The vertical cut recording process is an early method of audio recording by which a stylus cuts a vertical groove into a phonograph record. This is in contrast to the lateral recording system which uses a stylus that cuts side-to-side across a record. The vertical recording process, also known as the hill and dale process, was used to record phonograph cylinder records as well as Edison Disc Records, Pathé disc records, and disc records made by numerous smaller companies. Vertical cut recording was also used as a means of copyright protection by the early Muzak 16-inch background music discs.

In this process the stylus makes a vertical cut, its depth determined in accordance with the current in the recording coil. The grooves of vertically cut records have a constant separation and varying depth, as opposed to grooves of laterally cut records, which have a varying distance of separation and constant depth.

Examining a vertically cut groove along its length reveals a continuous wavy line as the needle cuts at different depths according to the tone and the loudness of the audio being recorded.

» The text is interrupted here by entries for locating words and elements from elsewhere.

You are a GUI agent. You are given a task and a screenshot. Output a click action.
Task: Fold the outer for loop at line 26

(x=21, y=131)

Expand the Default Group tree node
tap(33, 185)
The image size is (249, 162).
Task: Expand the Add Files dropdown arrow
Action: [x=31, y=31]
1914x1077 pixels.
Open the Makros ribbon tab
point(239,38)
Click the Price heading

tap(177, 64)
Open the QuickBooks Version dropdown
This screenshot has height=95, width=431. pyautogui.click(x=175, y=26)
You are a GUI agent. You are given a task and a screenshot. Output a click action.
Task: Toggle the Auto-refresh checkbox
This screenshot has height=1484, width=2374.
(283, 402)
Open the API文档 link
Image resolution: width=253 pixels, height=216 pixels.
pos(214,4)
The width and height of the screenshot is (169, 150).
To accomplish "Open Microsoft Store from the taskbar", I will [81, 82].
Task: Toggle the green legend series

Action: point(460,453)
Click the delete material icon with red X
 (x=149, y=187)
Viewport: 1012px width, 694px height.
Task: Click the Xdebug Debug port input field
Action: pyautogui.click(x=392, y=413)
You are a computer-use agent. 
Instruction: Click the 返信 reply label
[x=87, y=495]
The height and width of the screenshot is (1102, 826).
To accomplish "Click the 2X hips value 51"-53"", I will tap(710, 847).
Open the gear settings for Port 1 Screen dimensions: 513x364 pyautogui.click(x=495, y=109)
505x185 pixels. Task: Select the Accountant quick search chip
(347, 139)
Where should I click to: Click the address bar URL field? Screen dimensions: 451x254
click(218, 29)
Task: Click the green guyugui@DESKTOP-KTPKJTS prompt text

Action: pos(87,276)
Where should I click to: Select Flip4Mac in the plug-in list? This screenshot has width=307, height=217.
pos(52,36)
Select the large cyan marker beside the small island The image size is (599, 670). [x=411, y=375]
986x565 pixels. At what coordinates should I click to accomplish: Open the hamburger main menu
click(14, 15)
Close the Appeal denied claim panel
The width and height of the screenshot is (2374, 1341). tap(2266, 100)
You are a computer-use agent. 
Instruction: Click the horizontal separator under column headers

These grooves show a transition from high to low peak as a smooth curve, giving the characteristic rounded 'hill and dale' effect to the groove, similar to the appearance of many geographic areas.

Recording is by mechanical means and the vibrations from acoustic energy, transferred to a cutting needle, make the needle cut a deeper or shallower groove. It is necessary to set the parameters of the cutting depth accurately: too shallow a groove on silent sections and the playback device, also a needle, will slip out of place; too deep a groove risks cutting through the thin layer of recording medium and/or creating excessive wear when the recording is played back. Due to mechanical noise generated by the recording system, the needle is never totally still; total silence would produce a flat even depth groove, so the hill and dale effect exists over all the audio recording section.